- Source excerpt -
>> START
A Generation X scholar of Greek tragedy, like narrator Sibyl, Lee spoke with The Times about “Sunday Girl” and the legacies of Korean and American culture that led her to write it.

Question: What was your inspiration for writing the book? Did you hear stories growing up about the sexual enslavement of Korean women before and during World War II?

Lee: No stories were passed down to me. I was brought up in near silence, as far as my parents’ past and the war were concerned. I think there was a lot of trauma they went through, that they chose not to remember. And I didn’t ask. There seemed to be this kind of invisible fence I couldn’t cross. Then when I heard about the comfort women, in the 1990s, my reaction was so visceral, it was almost seismic. I felt the tragedy immediately in my body. I had always wanted to be a writer and I felt like I needed to lend my voice to their stories. After the brutal trauma they experienced, the second trauma was their silence, due to the shame. It prevented any kind of healing.

Q: Are any of the stories or resources referred to in the book historical accounts or are they all purely fictional? The diary of Dr. Noh Young-Soo has such an authentic ring to it.

Lee: It is purely fictional. One of my writing professors was E.L. Doctorow. The best advice he gave me was not to do my research beforehand, that it would weigh me down. But I did read a lot of war narratives and assimilated it all.

Q: The book is threaded with mystical elements, the notion that blood can carry memory and pass it down through the generations like physical traits. Do you feel experiences of women in previous generations?

Lee: Mysticism is something I’ve been quite skeptical about, as is Sibyl. But I have to say that the active creation and writing led me to believe otherwise, that I have this soul that has experienced many things that I have not. That’s why I can write about it with such knowledge. I felt like there were these unremembered dead within me. The ones that died tragically, penniless. They were people who suffered tremendously and were not able to talk about it. I intuited, though I had no personal experience, that they were my ancestors. When I first heard about the comfort women, something within me was speaking, asking me to write about it.

Q: There are scenes of sadomasochism as well as sexual violence involving Sibyl. Is she trying to channel the blood memories of the abuses suffered by the comfort women?
>> END
- Request 1 -
Retype the lines of the records below exactly, leaving out the picture.

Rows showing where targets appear
>> START
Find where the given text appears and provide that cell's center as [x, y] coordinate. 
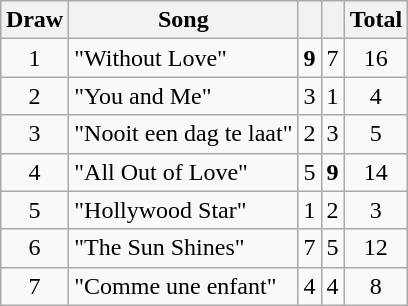
12 [376, 248]
"All Out of Love" [184, 172]
14 [376, 172]
Total [376, 20]
"Without Love" [184, 58]
"Comme une enfant" [184, 286]
6 [34, 248]
Draw [34, 20]
"Hollywood Star" [184, 210]
16 [376, 58]
"Nooit een dag te laat" [184, 134]
8 [376, 286]
"You and Me" [184, 96]
"The Sun Shines" [184, 248]
Song [184, 20]
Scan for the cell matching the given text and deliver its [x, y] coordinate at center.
>> END
- Request 2 -
Answer from the interview excerpt:
(a) Which of Lee's writing professors does she name?
(b) In what decade did Lee first hear about the comfort women?
(c) What is the name of the book's narrator?

- Worked answer 1 -
Find where the given text appears and provide that cell's center as [x, y] coordinate. 
12 [376, 248]
"All Out of Love" [184, 172]
14 [376, 172]
Total [376, 20]
"Without Love" [184, 58]
"Comme une enfant" [184, 286]
6 [34, 248]
Draw [34, 20]
"Hollywood Star" [184, 210]
16 [376, 58]
"Nooit een dag te laat" [184, 134]
8 [376, 286]
"You and Me" [184, 96]
"The Sun Shines" [184, 248]
Song [184, 20]
Scan for the cell matching the given text and deliver its [x, y] coordinate at center.

- Worked answer 2 -
(a) E.L. Doctorow
(b) The 1990s
(c) Sibyl